"Mandar-lhe-ei o meu retrato. Quer? Mas até lá, e para prevenir a hipótese do meu rosto a enganar, vou descrever-lhe desde já o meu péssimo carácter: sou triste, imensamente triste, duma tristeza amarga e doentia que a mim própria me faz rir às vezes. É só disto que eu rio, e aqui tem já V. Ex.a no meu carácter uma sombra negra, enorme, medonha: a hipocrisia!... Porque eu pareço alegre e toda a gente gaba a minha... alegria! Estou já a vê-la, num gestozinho de enfado, amarrotar, irritada, a minha carta, com um vago sentimento de arrependimento por querer conhecer uma criatura assim tão mal dotada. Mas ainda este é o primeiro defeito; o segundo, e para o mundo virtuoso e prático é simplesmente horrível, é o sonhar, sonhar muito, olhar muito além, para longe de todos os que cantam, os que falam, os que riem!... Tenho dias em que todas as pessoas me dão a impressão de pequeninas figuras de papel sem expressão, sem vida."
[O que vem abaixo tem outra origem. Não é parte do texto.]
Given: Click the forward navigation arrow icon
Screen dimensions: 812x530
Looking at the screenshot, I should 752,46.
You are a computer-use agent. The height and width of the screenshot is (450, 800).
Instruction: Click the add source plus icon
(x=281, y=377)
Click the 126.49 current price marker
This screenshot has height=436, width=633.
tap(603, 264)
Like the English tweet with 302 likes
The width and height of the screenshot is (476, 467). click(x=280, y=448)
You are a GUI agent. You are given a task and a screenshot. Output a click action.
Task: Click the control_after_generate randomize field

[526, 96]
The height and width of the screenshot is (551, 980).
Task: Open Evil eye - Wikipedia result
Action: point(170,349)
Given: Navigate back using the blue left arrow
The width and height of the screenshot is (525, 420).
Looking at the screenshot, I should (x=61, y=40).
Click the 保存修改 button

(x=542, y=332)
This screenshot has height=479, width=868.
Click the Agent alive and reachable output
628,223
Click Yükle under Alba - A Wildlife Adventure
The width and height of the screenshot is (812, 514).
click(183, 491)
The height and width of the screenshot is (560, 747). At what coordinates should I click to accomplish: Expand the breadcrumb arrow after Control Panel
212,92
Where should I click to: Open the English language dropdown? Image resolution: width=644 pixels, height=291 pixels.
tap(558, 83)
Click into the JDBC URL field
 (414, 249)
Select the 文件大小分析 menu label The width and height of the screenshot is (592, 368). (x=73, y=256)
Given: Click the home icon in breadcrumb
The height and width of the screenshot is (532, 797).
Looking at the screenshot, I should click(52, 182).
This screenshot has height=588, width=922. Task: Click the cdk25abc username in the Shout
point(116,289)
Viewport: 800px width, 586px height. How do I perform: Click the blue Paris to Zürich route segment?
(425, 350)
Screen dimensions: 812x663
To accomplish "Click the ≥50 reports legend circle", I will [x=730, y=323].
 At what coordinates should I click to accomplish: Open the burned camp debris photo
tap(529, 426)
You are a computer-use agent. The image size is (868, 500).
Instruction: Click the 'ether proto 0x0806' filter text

Florbela Espanca, Correspondência
Nada que um chapéu enterrado fundo na cabeça, uns óculos de sol e uma longa caminhada em silêncio, ao frio e à chuva, por entre desconhecidos, possam ajudar a resolver.
Ninguém faz ideia do efeito que as palavras têm em mim. Se o soubessem, não me inundavam com estórias de outros, com problemas que não o são, com mentiras proferidas com a convicção de que diz a mais pura verdade, quando tudo o que preciso é que me deixem em paz, sozinha e em silêncio.